Geistesgegenwärtig sprach Ptenemip einen Heilspruch und holte sie zurück ins Leben. Vollkommen echauffiert von diesem Frevel sprang Nijara auf und in einer flüssigen Bewegung enthauptete sie den Busengrapscher. Nun waren es nur noch zwei Schurken. Und auch der nächste griff ihr wieder an die Brüste mit ebenso dem Erfolg, dass ihr Herz zum Stillstand kam. Damit sie nicht wieder Aufstände, rammte der zweite ihr sein Schwert in den Körper. Doch den Heilkünsten von Ptenemip waren sie nicht gewachsen. Erschaffte es Nijara schwer angeschlagen erneut ins Leben zurück zu holen und diese reagierte sofort, indem sie dem Schurken vor ihr das linke Bein, noch im Liegen abtrennte, bevor Pippes diesen direkt zwischen die Augen traf und er bewusstlos zusammensackte.
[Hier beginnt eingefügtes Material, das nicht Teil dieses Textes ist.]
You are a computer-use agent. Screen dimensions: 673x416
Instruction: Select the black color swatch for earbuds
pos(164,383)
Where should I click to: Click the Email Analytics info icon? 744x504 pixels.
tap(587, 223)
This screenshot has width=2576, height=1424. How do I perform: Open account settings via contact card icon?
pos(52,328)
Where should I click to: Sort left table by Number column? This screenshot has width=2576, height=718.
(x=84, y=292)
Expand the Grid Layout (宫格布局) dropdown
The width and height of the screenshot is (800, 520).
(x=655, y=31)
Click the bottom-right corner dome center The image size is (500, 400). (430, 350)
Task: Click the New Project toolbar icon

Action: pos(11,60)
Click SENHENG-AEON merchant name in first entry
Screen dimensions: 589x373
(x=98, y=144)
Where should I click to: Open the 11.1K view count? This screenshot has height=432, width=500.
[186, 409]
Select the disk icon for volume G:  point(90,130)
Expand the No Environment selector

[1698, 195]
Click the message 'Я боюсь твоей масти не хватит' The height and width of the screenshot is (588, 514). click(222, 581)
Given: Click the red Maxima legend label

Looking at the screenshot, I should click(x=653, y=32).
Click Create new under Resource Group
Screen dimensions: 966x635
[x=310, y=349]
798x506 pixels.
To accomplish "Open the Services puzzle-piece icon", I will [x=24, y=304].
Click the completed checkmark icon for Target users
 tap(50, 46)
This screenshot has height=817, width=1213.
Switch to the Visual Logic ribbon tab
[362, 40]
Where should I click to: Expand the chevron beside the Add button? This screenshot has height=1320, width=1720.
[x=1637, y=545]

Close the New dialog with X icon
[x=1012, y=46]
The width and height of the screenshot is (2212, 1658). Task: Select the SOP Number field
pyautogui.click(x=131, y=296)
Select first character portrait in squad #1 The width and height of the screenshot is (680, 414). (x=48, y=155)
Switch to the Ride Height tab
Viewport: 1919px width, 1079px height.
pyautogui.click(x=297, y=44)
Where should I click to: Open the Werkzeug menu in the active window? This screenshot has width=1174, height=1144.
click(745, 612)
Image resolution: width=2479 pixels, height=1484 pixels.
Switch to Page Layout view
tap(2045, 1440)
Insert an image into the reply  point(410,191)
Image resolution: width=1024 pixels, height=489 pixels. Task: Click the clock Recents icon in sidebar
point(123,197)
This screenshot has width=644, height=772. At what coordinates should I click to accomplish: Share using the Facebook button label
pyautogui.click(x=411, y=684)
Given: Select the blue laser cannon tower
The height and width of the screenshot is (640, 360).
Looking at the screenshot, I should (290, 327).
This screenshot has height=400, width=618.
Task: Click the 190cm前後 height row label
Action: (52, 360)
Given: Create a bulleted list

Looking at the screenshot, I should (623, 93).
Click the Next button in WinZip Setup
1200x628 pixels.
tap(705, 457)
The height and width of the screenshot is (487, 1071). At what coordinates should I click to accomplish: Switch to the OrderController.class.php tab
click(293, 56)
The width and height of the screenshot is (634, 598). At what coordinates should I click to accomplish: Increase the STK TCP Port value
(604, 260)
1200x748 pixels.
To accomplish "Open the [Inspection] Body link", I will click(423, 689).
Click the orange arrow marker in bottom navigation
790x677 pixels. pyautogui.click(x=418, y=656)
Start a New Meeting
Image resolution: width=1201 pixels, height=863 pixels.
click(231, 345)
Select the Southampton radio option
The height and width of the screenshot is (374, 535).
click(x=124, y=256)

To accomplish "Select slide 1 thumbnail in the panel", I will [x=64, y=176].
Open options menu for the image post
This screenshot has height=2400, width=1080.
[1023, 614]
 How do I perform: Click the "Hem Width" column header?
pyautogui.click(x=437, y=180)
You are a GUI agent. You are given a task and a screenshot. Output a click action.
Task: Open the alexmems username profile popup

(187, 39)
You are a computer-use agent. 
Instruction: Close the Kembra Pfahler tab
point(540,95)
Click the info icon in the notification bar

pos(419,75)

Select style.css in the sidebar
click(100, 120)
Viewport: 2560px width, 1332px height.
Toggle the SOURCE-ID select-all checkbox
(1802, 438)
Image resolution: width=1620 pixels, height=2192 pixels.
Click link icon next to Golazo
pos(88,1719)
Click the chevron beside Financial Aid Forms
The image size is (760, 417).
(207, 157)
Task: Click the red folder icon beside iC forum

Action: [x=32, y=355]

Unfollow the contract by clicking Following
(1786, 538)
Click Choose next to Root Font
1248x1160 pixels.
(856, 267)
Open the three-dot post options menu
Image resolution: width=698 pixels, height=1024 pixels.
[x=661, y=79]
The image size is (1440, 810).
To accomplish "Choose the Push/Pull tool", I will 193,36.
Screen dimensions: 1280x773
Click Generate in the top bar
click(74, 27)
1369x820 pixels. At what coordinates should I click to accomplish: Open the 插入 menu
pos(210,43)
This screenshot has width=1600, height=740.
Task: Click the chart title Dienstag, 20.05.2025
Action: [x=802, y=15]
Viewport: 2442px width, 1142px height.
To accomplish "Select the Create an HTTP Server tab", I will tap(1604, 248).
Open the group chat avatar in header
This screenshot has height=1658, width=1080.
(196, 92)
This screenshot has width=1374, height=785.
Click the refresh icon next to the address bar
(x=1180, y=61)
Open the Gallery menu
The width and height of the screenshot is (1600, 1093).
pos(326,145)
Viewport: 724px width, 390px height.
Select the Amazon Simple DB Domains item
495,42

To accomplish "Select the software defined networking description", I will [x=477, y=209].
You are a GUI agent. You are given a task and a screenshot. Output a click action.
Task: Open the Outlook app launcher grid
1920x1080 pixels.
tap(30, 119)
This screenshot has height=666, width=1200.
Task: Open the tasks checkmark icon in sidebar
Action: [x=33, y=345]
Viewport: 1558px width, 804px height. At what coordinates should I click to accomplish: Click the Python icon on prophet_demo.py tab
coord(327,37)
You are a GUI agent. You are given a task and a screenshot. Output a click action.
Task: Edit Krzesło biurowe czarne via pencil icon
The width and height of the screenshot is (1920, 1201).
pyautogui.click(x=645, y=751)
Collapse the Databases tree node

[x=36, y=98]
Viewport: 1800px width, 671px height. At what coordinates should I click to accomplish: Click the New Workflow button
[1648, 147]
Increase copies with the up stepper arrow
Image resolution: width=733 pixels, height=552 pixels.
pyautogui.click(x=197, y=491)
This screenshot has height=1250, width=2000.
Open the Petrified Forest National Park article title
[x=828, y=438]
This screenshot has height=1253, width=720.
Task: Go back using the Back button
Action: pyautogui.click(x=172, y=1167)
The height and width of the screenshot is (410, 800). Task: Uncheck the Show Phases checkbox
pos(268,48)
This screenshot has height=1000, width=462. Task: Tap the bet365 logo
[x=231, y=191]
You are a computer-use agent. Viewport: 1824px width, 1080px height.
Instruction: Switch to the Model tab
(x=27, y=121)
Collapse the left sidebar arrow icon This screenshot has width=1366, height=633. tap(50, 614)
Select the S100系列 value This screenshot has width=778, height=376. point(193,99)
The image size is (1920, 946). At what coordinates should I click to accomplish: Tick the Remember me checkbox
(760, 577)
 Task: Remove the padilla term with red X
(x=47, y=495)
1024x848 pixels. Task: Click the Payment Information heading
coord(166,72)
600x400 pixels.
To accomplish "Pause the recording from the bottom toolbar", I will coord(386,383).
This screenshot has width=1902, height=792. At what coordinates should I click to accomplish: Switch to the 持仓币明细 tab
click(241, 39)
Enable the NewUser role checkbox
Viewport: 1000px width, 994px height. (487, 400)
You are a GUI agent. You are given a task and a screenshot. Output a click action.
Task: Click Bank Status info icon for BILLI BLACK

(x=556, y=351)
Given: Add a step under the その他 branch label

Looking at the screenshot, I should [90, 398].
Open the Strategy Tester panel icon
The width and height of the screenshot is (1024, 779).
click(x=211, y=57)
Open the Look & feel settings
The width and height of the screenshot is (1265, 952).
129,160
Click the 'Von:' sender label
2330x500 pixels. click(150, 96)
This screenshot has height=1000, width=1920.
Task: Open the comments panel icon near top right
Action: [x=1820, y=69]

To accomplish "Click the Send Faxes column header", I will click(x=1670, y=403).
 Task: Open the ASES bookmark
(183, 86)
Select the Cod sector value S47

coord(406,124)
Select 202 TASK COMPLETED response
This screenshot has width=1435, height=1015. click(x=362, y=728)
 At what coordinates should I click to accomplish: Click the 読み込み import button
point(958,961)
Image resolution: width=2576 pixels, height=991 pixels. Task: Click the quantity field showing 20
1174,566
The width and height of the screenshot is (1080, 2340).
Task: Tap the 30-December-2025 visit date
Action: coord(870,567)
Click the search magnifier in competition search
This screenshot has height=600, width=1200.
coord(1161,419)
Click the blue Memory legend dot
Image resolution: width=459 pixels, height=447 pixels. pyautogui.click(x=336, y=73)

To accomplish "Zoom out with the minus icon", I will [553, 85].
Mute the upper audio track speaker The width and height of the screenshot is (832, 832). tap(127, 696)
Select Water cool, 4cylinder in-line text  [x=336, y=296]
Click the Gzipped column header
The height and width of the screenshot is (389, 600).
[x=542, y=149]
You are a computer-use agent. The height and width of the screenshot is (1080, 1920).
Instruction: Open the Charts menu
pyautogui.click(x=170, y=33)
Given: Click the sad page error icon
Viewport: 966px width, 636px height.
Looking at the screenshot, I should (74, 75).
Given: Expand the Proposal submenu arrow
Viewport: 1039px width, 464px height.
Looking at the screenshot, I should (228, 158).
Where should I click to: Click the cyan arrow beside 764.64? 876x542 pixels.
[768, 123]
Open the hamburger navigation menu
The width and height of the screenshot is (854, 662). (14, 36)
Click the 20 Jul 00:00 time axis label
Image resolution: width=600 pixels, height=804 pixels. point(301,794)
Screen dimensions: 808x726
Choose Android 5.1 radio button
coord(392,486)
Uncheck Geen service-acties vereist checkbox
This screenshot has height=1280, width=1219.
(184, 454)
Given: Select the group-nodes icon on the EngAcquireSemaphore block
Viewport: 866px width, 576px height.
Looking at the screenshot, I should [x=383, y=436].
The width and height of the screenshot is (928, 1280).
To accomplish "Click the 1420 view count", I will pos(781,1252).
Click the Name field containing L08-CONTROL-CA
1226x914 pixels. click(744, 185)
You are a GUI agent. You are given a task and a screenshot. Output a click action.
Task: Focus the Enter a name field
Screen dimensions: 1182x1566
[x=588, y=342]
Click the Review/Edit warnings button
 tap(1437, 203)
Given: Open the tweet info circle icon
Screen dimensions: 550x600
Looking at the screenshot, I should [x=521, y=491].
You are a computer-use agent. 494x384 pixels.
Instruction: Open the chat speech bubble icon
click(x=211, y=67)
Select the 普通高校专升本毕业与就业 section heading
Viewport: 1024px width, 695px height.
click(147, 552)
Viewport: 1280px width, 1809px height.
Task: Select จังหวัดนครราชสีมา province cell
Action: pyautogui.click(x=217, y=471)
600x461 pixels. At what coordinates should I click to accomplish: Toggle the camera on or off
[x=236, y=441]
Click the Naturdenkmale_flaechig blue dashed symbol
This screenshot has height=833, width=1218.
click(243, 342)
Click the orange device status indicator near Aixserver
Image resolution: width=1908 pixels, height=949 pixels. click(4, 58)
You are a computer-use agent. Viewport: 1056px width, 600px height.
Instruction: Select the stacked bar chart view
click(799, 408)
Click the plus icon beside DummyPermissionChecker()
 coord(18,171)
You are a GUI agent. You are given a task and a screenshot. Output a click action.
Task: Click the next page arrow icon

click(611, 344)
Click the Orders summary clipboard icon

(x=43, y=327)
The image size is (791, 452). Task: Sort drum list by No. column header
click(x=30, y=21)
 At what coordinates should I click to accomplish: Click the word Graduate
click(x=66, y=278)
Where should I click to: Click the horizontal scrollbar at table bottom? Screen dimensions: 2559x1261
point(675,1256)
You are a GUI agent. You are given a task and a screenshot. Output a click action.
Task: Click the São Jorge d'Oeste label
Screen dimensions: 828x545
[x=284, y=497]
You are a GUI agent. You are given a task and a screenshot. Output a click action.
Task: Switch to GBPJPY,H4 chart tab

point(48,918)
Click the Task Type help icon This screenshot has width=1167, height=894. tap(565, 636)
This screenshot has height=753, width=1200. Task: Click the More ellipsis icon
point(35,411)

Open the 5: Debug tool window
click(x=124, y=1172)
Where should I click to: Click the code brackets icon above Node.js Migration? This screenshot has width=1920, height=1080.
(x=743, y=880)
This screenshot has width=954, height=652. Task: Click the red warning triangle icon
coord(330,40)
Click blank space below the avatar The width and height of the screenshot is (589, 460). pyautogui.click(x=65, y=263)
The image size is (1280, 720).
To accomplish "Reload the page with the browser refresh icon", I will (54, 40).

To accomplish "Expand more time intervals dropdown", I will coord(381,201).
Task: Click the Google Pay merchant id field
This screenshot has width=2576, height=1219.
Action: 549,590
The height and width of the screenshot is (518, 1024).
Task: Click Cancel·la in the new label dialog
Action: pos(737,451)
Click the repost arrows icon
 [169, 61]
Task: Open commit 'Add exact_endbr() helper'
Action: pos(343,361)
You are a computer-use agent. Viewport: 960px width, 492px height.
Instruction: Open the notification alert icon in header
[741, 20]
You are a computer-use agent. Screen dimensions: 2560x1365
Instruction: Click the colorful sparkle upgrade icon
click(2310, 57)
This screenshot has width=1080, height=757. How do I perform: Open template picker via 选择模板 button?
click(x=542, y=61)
Der letzte Schurke erkannte seine ausweglose Lage und ergab sich.
Er wurde gefesselt genau wie sein bewusstloser Kamerad, den Ptenemip wieder heilte. Die beiden sprachen frei heraus, und entschuldigten sich, was Nijara nicht davor abhielt beiden eine saftige Ohrfeige zu verpassen. Die Gruppe erfuhr, dass ihr neuer Anführer ihre Verbrecherbande zu einer Sekte umfirmiert hatte und sie den namenlosen Pharao anbeteten. Außer dass er für den namenlosen Pharao die Nekropole plünderte, durch einen Geheimgang der von der Nekropole in die Ziegelei führte wussten sie aber nichts genaueres über seine Pläne. Die gestohlenen Gegenstände, fand man schnell in der großen Truhe des Anführers, dem dessen Leiche man den passenden Schlüssel abnehmen konnte.
So brachte Nijaras Gruppe die Gefangenen zu Shepsis, um sie der Gerichtsbarkeit zu übergeben.